Legal separation in a civil partnership
If you do not want to officially bring your civil partnership to an end, perhaps to allow you and your partner some time to reconcile, or it has been less than one year since you registered your partnership, you can apply for a legal separation so you can live apart.
In granting a separation order, the court will have regard to the same facts as those that can be relied upon when applying for a dissolution order, ie; unreasonable behaviour, desertion, or that you and your civil partner have been living apart for a minimum of two or five years.
However, with a legal separation, neither of you will be free to register another civil partnership, or to marry, unless and until the court grants a final order following an application for dissolution.
Annulling a civil partnership
To annul a civil partnership means to declare it invalid.

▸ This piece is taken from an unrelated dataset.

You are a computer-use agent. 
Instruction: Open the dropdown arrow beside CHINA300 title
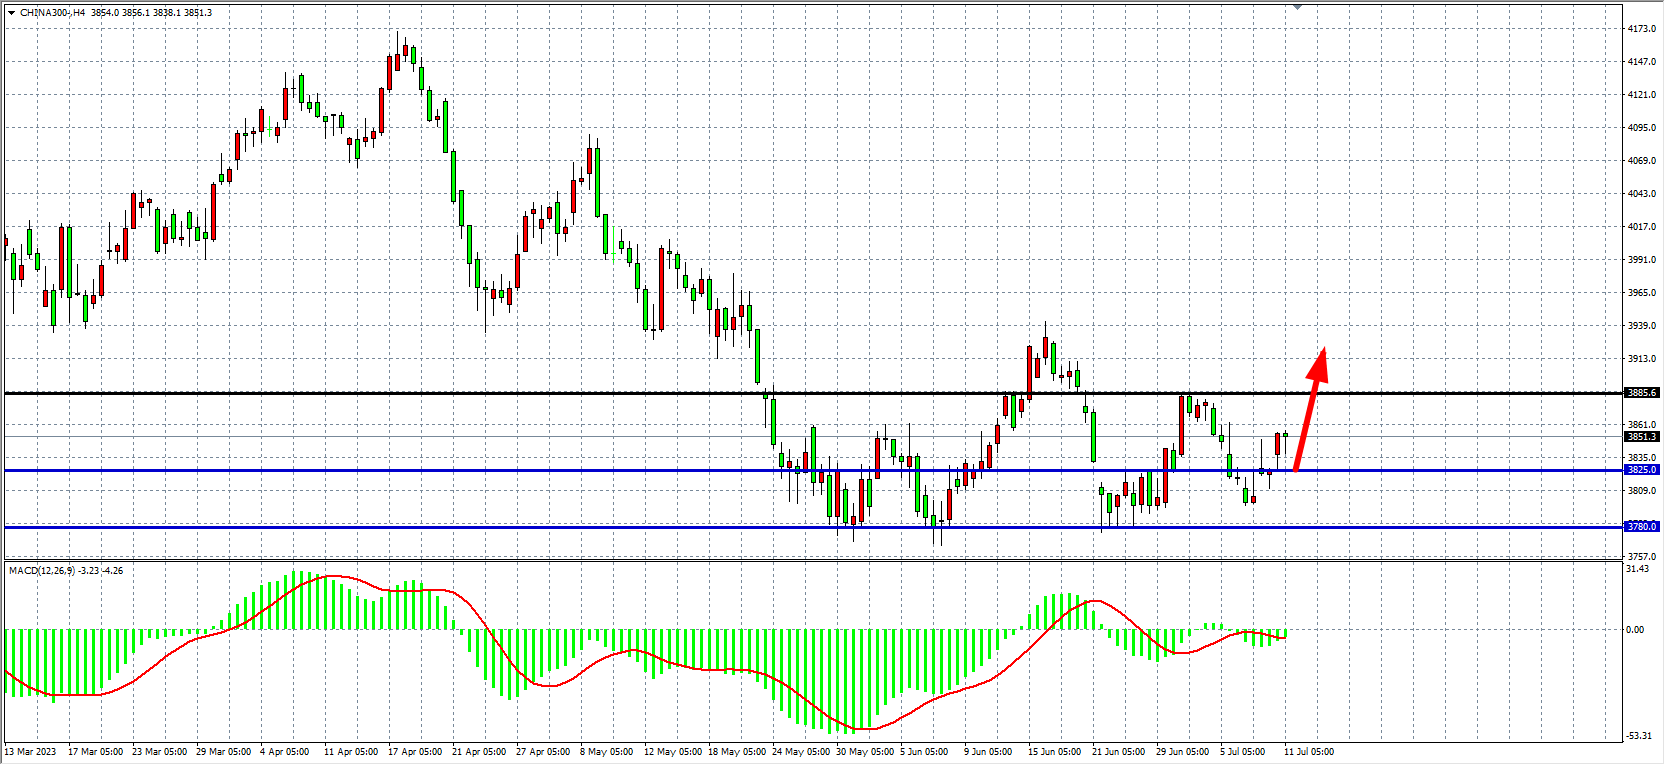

The court may grant an annulment in circumstances where either it can be shown that the civil partnership is void or voidable.
A civil partnership may be void in circumstances where either you, or your civil partner, were under the age of 16 at the time of entering into that partnership. It may also be declared void if certain formalities were not met, for example, that due notice of the proposed civil partnership had not been given prior to registering.
If your civil partnership is not legally valid, the court will treat it as if it had never taken place or ever existed.
A civil partnership will be voidable, for example, if either you or your civil partner did not give valid consent, whether because you were forced or not of sound mind. Alternatively, it may be voidable where one of you, although capable of giving a valid consent, was suffering from a mental disorder that made you unfit for a civil partnership.
If voidable, this means the civil partnership was legal at the time it was registered, but it isn’t legal any longer.
If you want to apply for an annulment, generally speaking you must do so within three years of the date you registered your civil partnership, or after three years with leave of the court.
Taking legal advice about civil partnerships
Understanding your legal rights in a civil partnership is important, not least if your relationship breaks down, or on the death of either one of you.
When dissolving a civil partnership, complications can often arise in relation to disputes over finances and any children. You may also want to make provision for your children in the event that you die.
Alternatively, you may want to consider a legal separation, or even explore the possibility of having your civil partnership annulled.
By seeking professional legal help, you can feel assured that you fully understand your legal rights and responsibilities in a civil partnership. Moreover, your legal adviser can help you plan for any future unfortunate eventualities by way of a written will or otherwise.
The matters contained in this article are intended to be for general information purposes only. This article does not constitute legal advice, nor is it a complete or authoritative statement of the law, and should not be treated as such. Whilst every effort is made to ensure that the information is correct, no warranty, express or implied, is given as to its accuracy and no liability is accepted for any error or omission. Before acting on any of the information contained herein, expert legal advice should be sought.